* [Request 1]
Using the thread about the human ear, answer each question in a single line:
(a) For how long does the first reply say auditory memory is good?
(b) Which are somewhat more audible, positive or negative response deviations?
(c) What kind of testing does the later post say requires extremely short switching times?
* [Request 2]
Decide whether each statement agrees with the thread about the human ear. Answer yes or no, and quote the words from the thread that settle it.
(a) A deviation affecting more of the spectrum needs less deviation to be audible.
(b) Room acoustics affect frequency response deviations even when headphones are used.
(c) A very high Q notch 30dB deep is always audible.
* [Request 3] Extend the thread about the human ear, starting right after its final sentence.

* [Source text]
************

The Most Important Spec Sheet: The Human Ear
Jan 17, 2013 at 1:05 PM Post #46 of 95
Quote:
Can someone point to a web page that gives specs on jitter audibility?
What amount of dB is audible? 1 dB? .5 dB? Web cite?
Length of time for auditory memory?
What other specs would be useful?

Artifact Audibility Report
Audiophoolery
Perception - the Final Frontier
 
Deviations in frequency response depend on the frequency, volume, and (believe it or not) room acoustics unless you're using headphones. Auditory memory is good for less than one second, though there's more to it than that.
 
--Ethan
 
Jan 17, 2013 at 9:44 PM Post #48 of 95
Quote:
Deviations in frequency response depend on the frequency, volume, and (believe it or not) room acoustics unless you're using headphones. Auditory memory is good for less than one second, though there's more to it than that.
 
--Ethan

The audibility of a response deviation depends on both the magnitude and the Q (bandwidth) of the deviation.  The relationship is: the lower Q (the more spectrum affected) the less deviation is required to be audible, and the inverse, the higher Q the more deviation required to become audible.  Positive response deviations are somewhat more audible than negative ones, especially at higher Q.  To the extreme, a very high Q notch that is 30dB deep can be inaudible unless it lands on a specific musical note. An identical Q peak, but with 30dB gain is more likely to become audible.  
 
I'm not sure the term "auditory memory" is correct for what we're going for, which I think is the ability to discern differences in two sample signals when compared with brief dead gaps between them, like ABX testing, in which it's well known that the switching time between A,B, and X must be kept extremely short for subjects to be able to resolve small differences.  Even a .250ms gap hurts resolution significantly.  I'm sure there's a paper...just don't quite know what to search for.  "Auditory memory" turns up a bunch of stuff relating to memory based on audio stimulus.

************

* [Provided material]
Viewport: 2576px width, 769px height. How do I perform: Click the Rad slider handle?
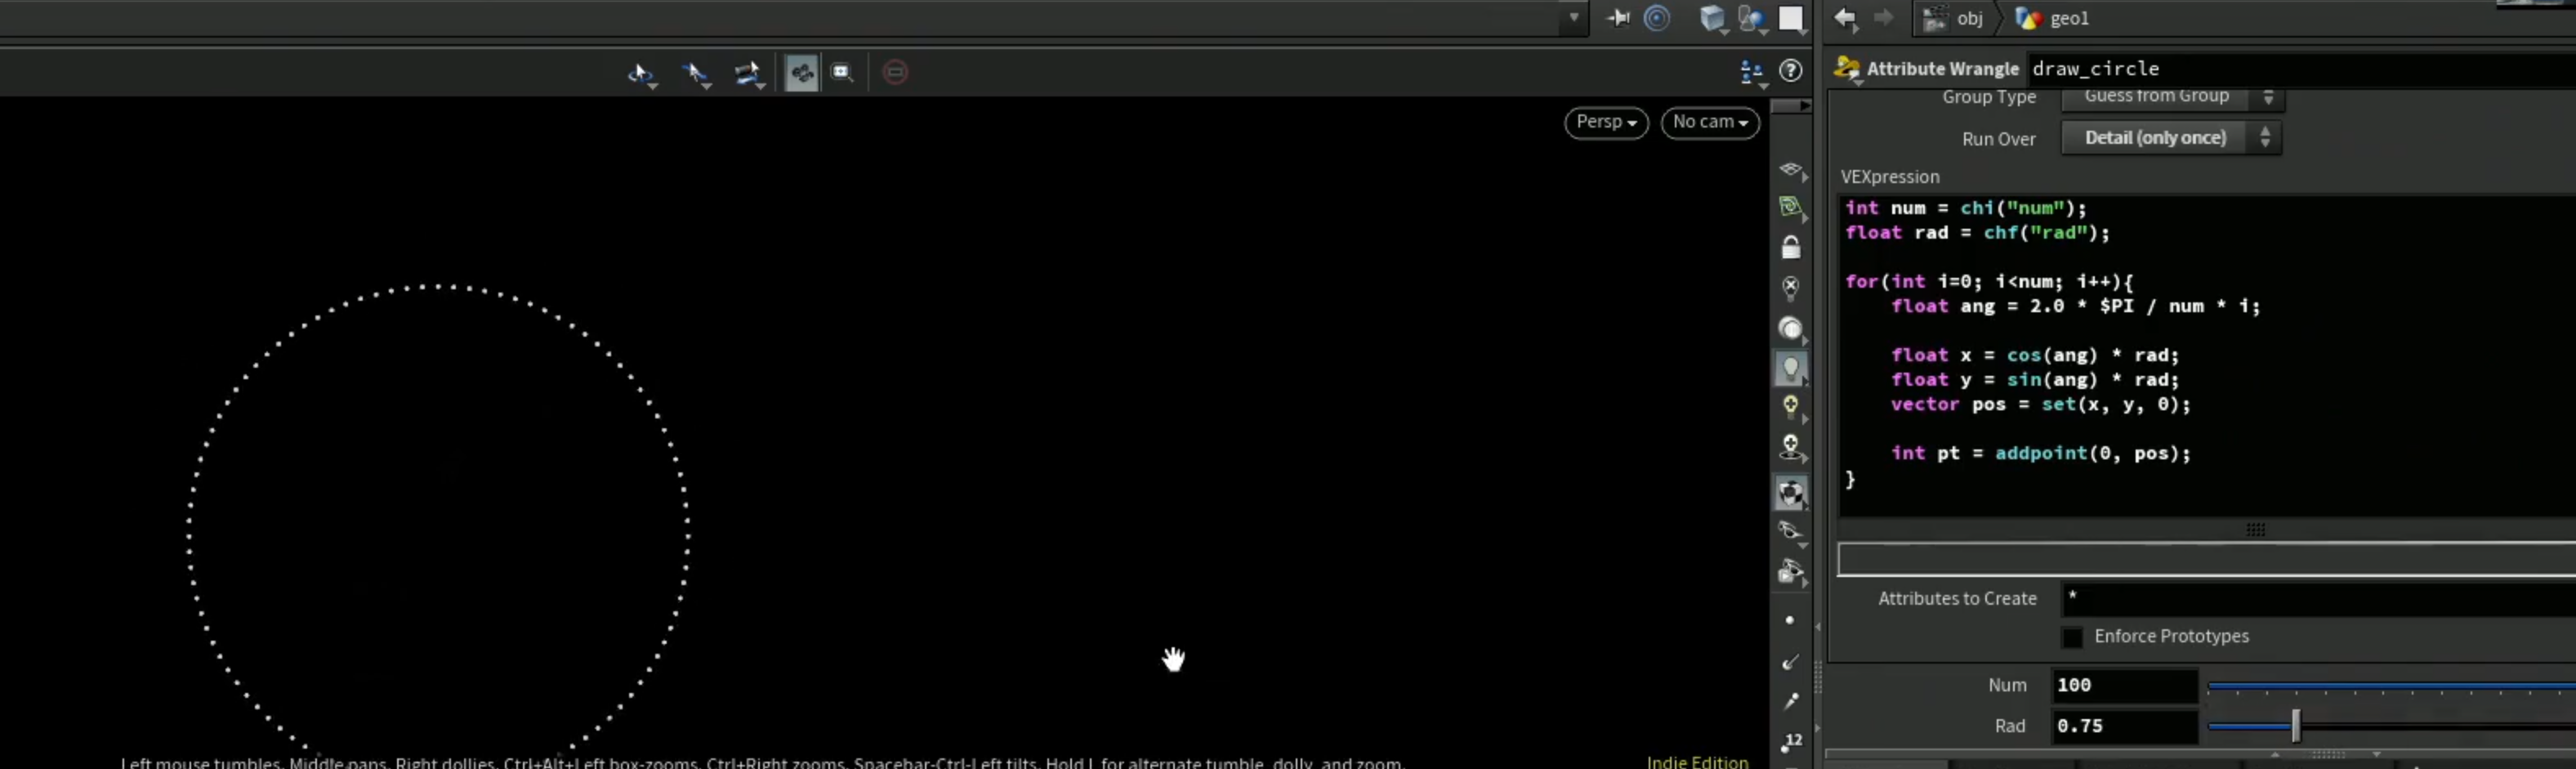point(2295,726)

************

* [Task answer 1]
(a) Less than one second.
(b) Positive response deviations, especially at higher Q.
(c) ABX testing.

* [Task answer 2]
(a) Yes: "the lower Q (the more spectrum affected) the less deviation is required to be audible"
(b) No: "room acoustics unless you're using headphones"
(c) No: "a very high Q notch that is 30dB deep can be inaudible unless it lands on a specific musical note"

* [Task answer 3]
The most well publicized audible group delay figures come from a 1978 paper by Blauert and Laws, which put the audibility threshold at 1KHz at 2ms, with the minimum threshold at 2KHz and 1ms. A 2005 AES paper by Finnegan, Moore and Stone used impulses and found the mid-band threshold at 1.6ms.  But the audibility of GD depends not only on how much delay there is, but what the signal is, and whether or not the group delay curve is constant or changing. Much of the work done on the effects of group delay was motivated by early digital recorders with multi-pole analog anti-aliasing and reconstruction filters, which had by definition a fair amount of group delay.  In the early digital days, mixing was done in the analog domain, so it was possible to pass through many iterations of anti-alias and reconstruction filters before finally ending up with audio out of a CD player.   Today with over-sampling and high bit rates, the initial anti-aliasing filter requirements aren't as severe, and mostly realized digitally.  Mixing occurs in the digital domain too, so the chances of filtering and re-filtering to accumulate audible group delay have diminished.  
 
We could probably safely set the threshold of audibility for group delay at 1ms for any frequency group, though the extremes would obviously have higher audibility thresholds.
 
As to inter-channel delay (differential time delay between two channels), we could probably base that figure on the Minimum Audible Angle, the smallest detectable difference in a sources position on a horizontal plane.  That's a very frequency dependent figure, ranging from about 1 degree at 1KHz and down, to 18 degrees at high frequencies (ref: "Hearing", ed. Brian C. J. Moore, Ch. 9, "Spacial Hearing and Related Phenomenon" by D. Wesley Grantham).  Assuming a source straight ahead, a 1 degree angle shift right or left calculates out to a 9us inter aural time difference, whereas 18 degrees is a 160us difference.  Probably throw that out, and stay with 9us as the audible inter-channel delay threshold.  
 
Jan 18, 2013 at 10:39 AM Post #49 of 95
I'm not sure the term "auditory memory" is correct for what we're going for, which I think is the ability to discern differences in two sample signals when compared with brief dead gaps between them, like ABX testing, in which it's well known that the switching time between A,B, and X must be kept extremely short for subjects to be able to resolve small differences.  Even a .250ms gap hurts resolution significantly.  I'm sure there's a paper...just don't quite know what to search for.  "Auditory memory" turns up a bunch of stuff relating to memory based on audio stimulus.


This is where I'm confused too - my understanding is based on SM and echoic memory, but that doesn't deal with ABX testing. So generally you'll see 5-10s stated for SM, but there's always a clause about how SM gets increasingly unreliable as it decays (it "fades"), and that perfect recall from SM is generally not possible. Which I'm guessing gets in the way of ABX testing.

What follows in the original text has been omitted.